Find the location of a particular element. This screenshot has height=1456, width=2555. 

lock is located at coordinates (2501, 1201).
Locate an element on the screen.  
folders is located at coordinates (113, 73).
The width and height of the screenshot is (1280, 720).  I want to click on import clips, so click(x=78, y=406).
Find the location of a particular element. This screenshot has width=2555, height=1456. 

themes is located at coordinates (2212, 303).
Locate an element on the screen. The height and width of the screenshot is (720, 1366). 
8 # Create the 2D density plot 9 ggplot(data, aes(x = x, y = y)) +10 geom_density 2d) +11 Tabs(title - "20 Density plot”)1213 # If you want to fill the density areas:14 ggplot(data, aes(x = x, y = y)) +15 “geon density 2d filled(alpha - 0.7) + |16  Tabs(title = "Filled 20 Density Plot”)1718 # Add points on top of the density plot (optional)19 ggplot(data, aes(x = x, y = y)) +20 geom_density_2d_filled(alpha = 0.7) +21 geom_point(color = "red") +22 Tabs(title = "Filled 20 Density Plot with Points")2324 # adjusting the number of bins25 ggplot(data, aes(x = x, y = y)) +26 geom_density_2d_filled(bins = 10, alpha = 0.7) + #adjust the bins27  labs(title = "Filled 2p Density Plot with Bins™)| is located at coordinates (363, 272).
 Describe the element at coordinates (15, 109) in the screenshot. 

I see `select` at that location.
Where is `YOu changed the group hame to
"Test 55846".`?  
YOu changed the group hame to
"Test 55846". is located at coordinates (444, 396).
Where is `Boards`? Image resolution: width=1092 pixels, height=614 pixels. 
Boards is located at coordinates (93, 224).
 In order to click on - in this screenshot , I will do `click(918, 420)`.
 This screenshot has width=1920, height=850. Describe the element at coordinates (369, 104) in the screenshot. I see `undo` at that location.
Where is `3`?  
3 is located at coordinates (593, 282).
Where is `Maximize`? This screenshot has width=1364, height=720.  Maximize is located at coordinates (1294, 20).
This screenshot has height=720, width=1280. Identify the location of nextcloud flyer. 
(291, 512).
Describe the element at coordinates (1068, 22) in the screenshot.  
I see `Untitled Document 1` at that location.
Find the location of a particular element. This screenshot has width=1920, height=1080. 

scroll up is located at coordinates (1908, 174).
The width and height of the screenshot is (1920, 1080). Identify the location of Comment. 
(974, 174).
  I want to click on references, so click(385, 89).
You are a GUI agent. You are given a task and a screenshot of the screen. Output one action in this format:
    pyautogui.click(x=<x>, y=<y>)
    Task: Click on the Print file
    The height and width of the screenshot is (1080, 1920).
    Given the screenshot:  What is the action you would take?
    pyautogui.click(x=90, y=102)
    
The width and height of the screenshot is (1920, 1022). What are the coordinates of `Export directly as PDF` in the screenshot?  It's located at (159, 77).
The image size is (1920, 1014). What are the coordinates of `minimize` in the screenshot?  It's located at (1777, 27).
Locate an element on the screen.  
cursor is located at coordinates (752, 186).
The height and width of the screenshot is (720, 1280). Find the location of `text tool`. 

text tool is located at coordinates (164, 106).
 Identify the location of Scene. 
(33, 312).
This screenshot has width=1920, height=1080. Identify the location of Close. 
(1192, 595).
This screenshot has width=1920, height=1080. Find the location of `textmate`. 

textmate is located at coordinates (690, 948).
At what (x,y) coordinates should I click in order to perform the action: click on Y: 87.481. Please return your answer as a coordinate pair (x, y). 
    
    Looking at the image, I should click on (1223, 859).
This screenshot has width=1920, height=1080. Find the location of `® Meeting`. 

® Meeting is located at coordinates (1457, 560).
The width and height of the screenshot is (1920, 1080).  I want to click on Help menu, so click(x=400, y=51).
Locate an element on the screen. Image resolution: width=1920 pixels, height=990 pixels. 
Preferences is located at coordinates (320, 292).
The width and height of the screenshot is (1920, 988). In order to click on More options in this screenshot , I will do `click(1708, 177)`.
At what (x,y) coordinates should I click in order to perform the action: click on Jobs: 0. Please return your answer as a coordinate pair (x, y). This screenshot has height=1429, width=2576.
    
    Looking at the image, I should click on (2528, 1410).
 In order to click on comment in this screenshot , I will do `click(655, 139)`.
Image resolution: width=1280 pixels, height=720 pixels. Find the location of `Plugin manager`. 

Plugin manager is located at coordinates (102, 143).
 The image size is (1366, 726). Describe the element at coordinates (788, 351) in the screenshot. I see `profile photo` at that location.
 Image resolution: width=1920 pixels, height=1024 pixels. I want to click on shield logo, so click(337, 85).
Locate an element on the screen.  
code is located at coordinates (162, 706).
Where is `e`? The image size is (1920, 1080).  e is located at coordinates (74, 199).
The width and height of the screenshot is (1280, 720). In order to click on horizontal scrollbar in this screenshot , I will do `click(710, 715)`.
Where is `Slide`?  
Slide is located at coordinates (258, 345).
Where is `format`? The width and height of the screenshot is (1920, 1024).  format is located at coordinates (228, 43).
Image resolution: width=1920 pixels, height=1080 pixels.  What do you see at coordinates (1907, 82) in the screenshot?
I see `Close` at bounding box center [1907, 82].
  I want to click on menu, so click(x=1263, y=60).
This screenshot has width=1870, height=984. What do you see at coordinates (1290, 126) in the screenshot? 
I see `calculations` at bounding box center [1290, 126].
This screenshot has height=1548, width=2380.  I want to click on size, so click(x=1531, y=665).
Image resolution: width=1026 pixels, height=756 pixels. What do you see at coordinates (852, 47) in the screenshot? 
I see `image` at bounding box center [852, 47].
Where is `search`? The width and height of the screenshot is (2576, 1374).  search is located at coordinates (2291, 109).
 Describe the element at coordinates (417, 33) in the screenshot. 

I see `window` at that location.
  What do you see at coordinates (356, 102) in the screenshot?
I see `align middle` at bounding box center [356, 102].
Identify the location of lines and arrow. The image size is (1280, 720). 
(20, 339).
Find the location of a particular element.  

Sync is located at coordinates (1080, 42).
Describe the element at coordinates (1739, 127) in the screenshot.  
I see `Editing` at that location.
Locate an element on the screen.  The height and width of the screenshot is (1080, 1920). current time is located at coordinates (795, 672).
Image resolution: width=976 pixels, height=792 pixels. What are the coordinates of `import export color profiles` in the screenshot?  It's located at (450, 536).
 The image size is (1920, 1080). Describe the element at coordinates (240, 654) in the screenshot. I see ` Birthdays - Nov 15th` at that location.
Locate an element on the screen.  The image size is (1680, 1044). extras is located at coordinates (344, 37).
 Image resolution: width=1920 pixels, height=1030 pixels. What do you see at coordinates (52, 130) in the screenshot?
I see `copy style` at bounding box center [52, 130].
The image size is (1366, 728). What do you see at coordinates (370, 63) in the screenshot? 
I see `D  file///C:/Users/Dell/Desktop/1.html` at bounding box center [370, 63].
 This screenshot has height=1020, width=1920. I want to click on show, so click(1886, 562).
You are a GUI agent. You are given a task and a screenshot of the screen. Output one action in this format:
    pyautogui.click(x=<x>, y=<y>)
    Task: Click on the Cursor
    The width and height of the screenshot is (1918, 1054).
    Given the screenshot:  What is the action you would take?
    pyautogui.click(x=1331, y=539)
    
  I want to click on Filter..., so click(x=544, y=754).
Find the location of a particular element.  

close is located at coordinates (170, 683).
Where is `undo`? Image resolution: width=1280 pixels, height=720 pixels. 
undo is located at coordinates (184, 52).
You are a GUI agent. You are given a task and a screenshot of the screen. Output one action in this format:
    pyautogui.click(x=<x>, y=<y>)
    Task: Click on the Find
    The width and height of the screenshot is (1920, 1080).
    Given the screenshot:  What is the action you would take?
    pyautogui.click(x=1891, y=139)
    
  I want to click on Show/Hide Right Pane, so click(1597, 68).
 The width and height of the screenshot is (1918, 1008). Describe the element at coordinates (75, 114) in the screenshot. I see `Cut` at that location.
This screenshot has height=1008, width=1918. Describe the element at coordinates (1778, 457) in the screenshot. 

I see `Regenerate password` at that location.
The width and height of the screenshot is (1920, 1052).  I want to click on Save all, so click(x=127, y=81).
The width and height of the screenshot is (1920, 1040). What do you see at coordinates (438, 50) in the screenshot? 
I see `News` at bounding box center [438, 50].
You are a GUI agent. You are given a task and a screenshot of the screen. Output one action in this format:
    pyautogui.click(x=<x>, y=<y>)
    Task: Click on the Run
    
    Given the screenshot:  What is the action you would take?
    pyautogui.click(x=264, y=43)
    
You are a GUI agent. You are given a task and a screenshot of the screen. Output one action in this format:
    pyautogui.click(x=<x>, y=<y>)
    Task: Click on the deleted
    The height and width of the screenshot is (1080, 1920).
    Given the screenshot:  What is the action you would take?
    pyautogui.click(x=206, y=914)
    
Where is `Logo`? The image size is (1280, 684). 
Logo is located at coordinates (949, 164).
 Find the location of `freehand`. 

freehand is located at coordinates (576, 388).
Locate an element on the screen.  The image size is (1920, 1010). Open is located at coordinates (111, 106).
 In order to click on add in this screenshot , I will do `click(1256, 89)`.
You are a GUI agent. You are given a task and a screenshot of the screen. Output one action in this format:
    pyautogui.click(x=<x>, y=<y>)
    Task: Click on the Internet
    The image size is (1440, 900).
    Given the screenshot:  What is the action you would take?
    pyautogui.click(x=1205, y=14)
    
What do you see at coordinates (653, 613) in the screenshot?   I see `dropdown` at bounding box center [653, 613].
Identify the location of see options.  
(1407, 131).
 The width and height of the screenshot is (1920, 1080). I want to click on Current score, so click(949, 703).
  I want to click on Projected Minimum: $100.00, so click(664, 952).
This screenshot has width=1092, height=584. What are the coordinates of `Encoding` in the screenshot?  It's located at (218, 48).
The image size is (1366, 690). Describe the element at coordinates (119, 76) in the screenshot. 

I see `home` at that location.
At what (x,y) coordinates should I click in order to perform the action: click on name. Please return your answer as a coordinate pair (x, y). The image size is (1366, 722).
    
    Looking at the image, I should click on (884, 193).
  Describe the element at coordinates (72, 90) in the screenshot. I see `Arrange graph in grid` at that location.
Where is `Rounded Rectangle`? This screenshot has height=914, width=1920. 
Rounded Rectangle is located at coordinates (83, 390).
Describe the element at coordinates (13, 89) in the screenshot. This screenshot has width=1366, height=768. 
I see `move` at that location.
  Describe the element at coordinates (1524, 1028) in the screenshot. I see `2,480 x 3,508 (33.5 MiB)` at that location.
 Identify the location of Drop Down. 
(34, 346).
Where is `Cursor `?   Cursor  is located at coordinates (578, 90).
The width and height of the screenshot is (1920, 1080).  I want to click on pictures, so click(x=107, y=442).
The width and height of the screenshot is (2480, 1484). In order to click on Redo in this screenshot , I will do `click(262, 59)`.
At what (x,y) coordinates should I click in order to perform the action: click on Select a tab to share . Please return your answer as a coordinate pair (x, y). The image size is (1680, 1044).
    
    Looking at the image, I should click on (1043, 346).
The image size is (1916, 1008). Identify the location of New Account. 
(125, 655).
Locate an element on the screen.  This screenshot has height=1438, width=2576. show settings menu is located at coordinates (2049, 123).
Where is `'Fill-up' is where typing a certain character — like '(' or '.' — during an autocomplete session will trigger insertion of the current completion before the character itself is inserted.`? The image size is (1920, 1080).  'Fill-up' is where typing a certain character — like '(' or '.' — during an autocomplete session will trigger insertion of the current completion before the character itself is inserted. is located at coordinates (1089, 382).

****

Exercise aim -
Rewrite the records from the line with "The image size is (1916, 1008)." up to and including the line with "coordinates (2049, 123).", replacing "Identify the location of" with "Find the position of" and leaving everything else as it is.

Answer to the problem -
The image size is (1916, 1008). Find the position of New Account. 
(125, 655).
Locate an element on the screen.  This screenshot has height=1438, width=2576. show settings menu is located at coordinates (2049, 123).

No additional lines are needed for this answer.